Imagino la desilusión de aquel veterano cuando vio la adaptación de su cuento “El tío Wiggily en Connecticut” con el título de Mi loco corazón, dirigida por Mark Robson y producida por Samuel Goldwyn, un éxito mediocre de taquilla aunque el tema musical alcanzó a convertirse en hit de la época: escrita por Victor Young, con letra de Ned Washington e interpretada por Martha Mears, la canción sonó un buen tiempo en la radio e impulsó la cinta que poco o casi nada tiene que ver con el cuento de J. D. Salinger, pues Julius J. Epstein y Philip G. Epstein, los encargados del guion, se ocuparon de escarbar la desventurada historia de los malos entendidos, las disputas vanas y la melancolía de la vida adulta para crear el melodrama de un romance roto por el destino.
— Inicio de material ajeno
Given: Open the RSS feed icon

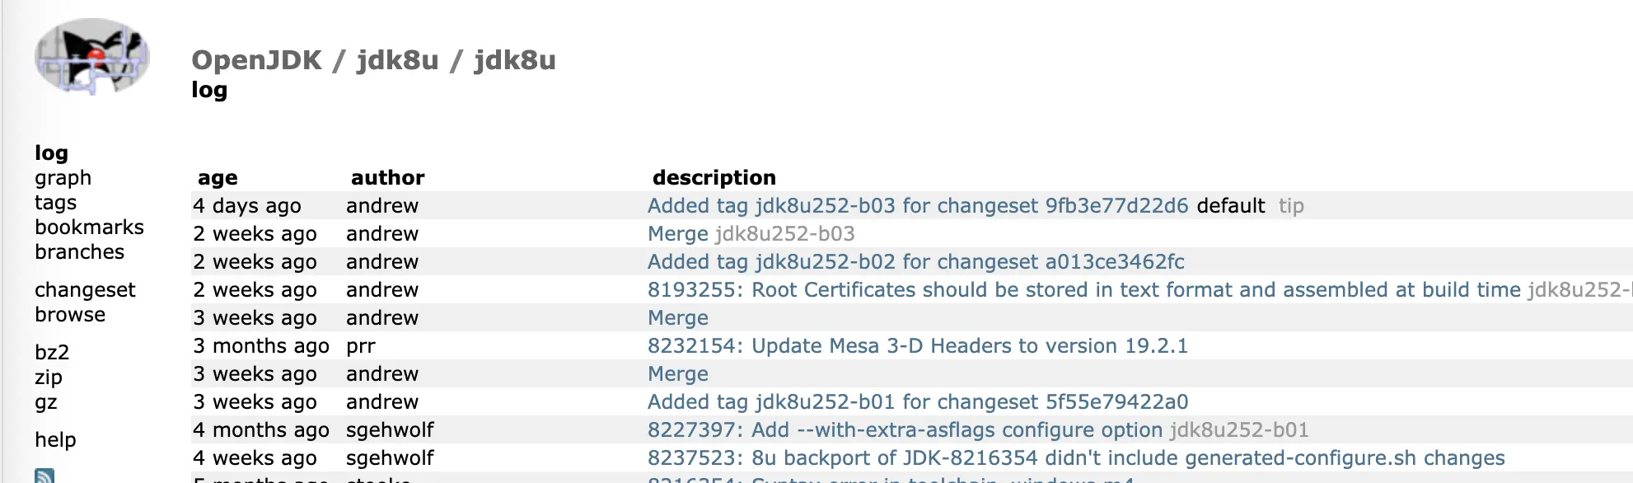Looking at the screenshot, I should [44, 476].
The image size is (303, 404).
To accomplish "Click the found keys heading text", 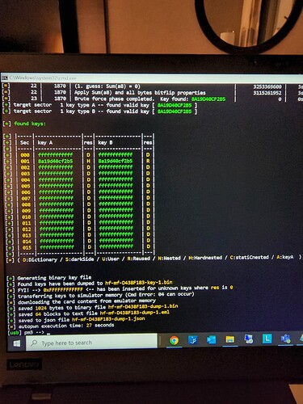I will [30, 124].
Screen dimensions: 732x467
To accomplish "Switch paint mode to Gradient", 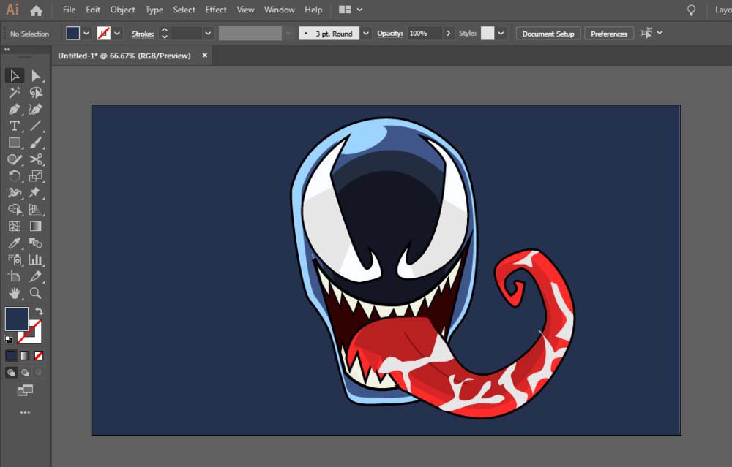I will coord(25,356).
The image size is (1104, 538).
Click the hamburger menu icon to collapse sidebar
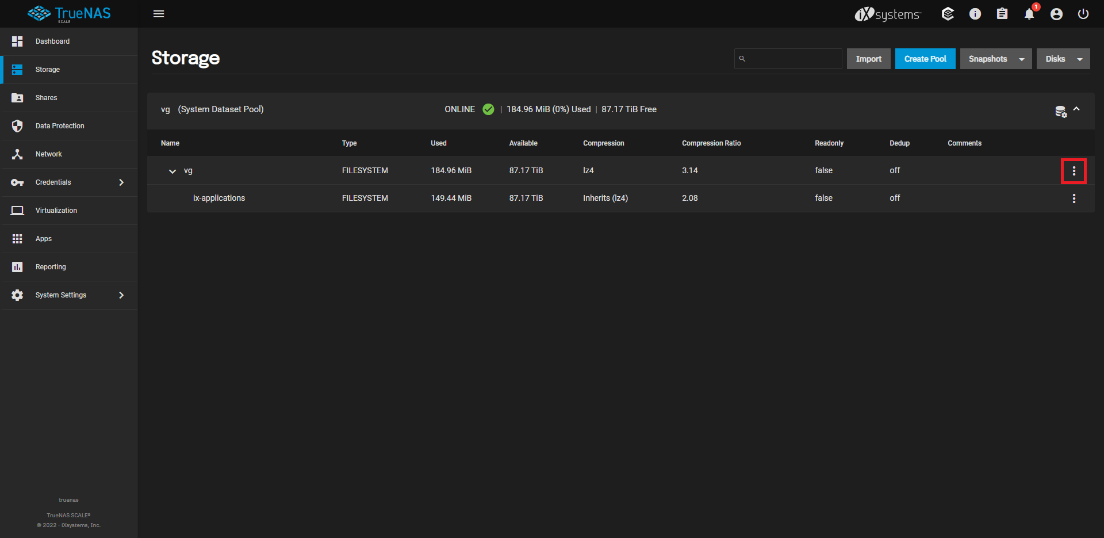pos(159,14)
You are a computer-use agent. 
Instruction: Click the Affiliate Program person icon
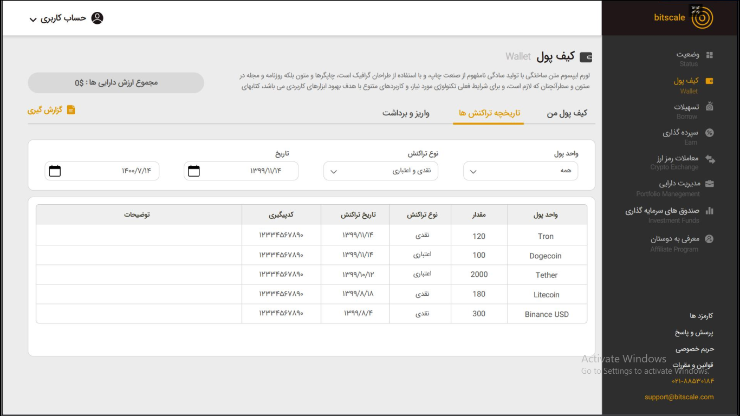tap(709, 239)
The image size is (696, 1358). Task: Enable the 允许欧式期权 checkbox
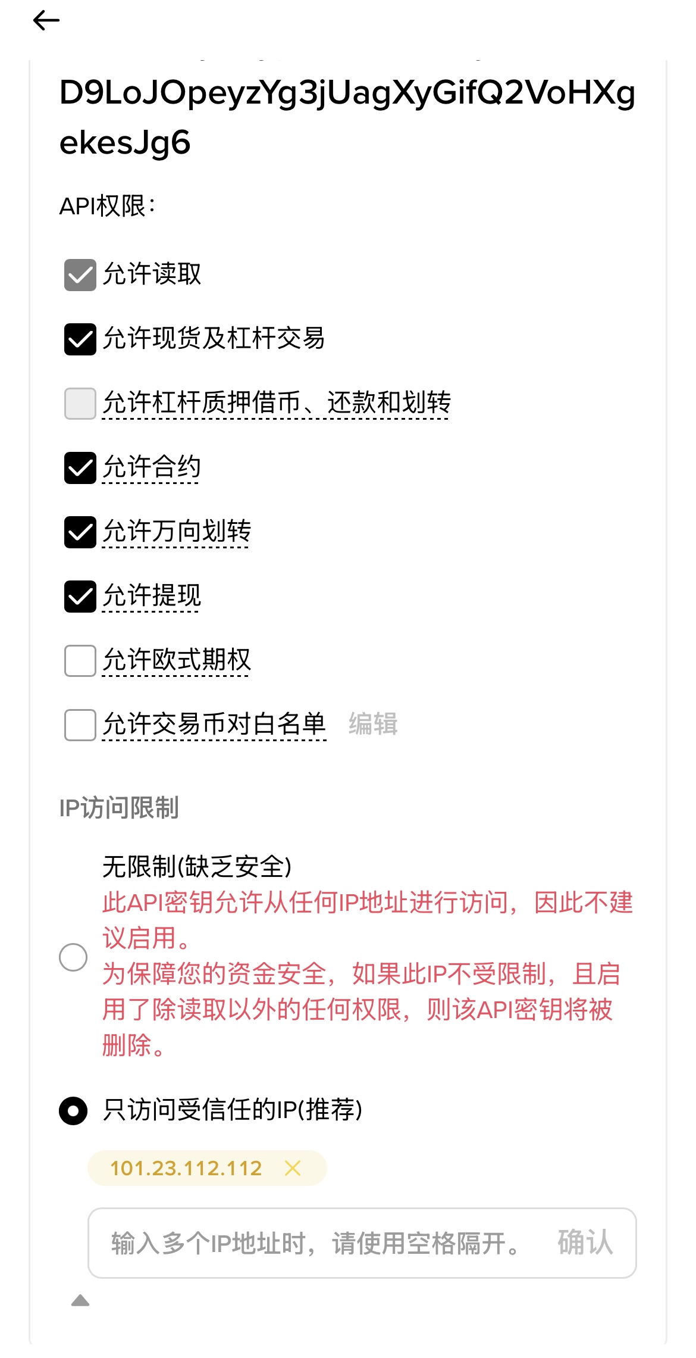click(80, 661)
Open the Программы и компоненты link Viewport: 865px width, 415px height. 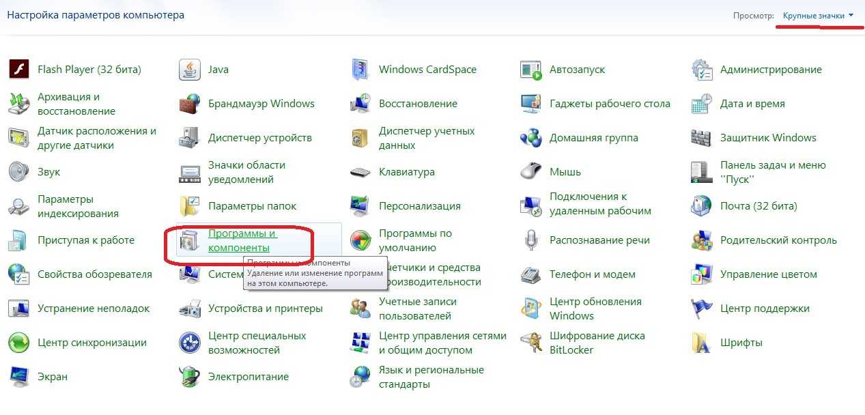click(238, 240)
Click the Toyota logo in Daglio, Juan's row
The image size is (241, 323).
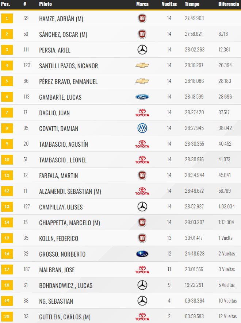(x=142, y=112)
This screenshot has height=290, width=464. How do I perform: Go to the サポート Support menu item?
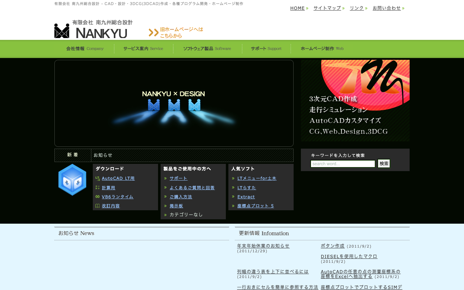click(266, 49)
Imagino a ese veterano que era Jerome David, un hombre que nació el 1 de enero de 1919 en Nueva York, que se enroló en la gran guerra contra el Reich y desembarcó el Día D en la Playa Utah para vivir la violencia y el peligro en carne viva; bueno, eso es un decir, porque más terrible que la experiencia del Día D fue la batalla del bosque de Hürtgen, la floresta infausta y fantasmal que inspiraba horrores primigenios y donde murieron miles de reclutas de ambos bandos, al salir del cine. Tal vez el veterano estaba tan molesto, tan sobrecogido, que incluso extrañó el campo de batalla o estoy exagerando: lo que echaba de menos eran las conversaciones con Papa Hemingway en su covacha del cuartel, largas y afectuosas charlas en las que Hemingway le daba consejos narrativos, terapias de creación o simplemente le recomendaba libros porque la amistad entre los dos monstruos de la literatura estadunidense fue estrecha en aquellos años pero con el tiempo se rompió irremisiblemente: después de admirador de Hemingway, J. D. se volvió el más feroz de sus detractores. Pero decíamos que quizás aquella tarde, el veterano caminaba ofuscado, rabioso, asqueado, y no era para menos. Sus amigos iban a burlarse con saña del bodrio que produjo Goldwyn, su prestigio prematuro (pero prestigio al fin) se iba a ir por el caño del anecdotario popular, ya nadie iba a tomarlo en serio y tomó una decisión. No más adaptaciones. Jamás volvería a aceptar las propuestas, por ventajosas que parecieran, de Hollywood ni de otro mercader del trabajo ajeno. Nunca una puesta en escena de sus textos, que la gente se las arregle para imaginar a sus personajes, para recrear las calles o inventar cada sonido.
Entonces tuvo su revancha. Su única novela, El guardián entre el centeno, de la que ya se había publicado una primera versión en 1945 en la revista Collier’s bajo el título “I’m Crazy”, cuento protagonizado por Holden Caulfield, se volvió un fenómeno de ventas, de crítica y lectores, y todo la ralea de Broadway y el mundillo de Hollywood se lanzó tras J. D. para adquirir los derechos de adaptación pero firme, tranquilo y sin aspavientos, rehusó ofertas hasta el día de su muerte, el 27 de enero de 2010. Uno de los rechazados fue el director de Un tranvía llamado Deseo y Esplendor en la hierba.
El realizador norteamericano de origen griego llegó a la casa de J. D. y tocó el timbre.
—Señor Salinger, soy Elia Kazan.
—Qué bien —dijo Salinger.
Y cerró la puerta.
Imagino que cuando volvió a quedarse solo, J. D. se sintió más Holden que nunca.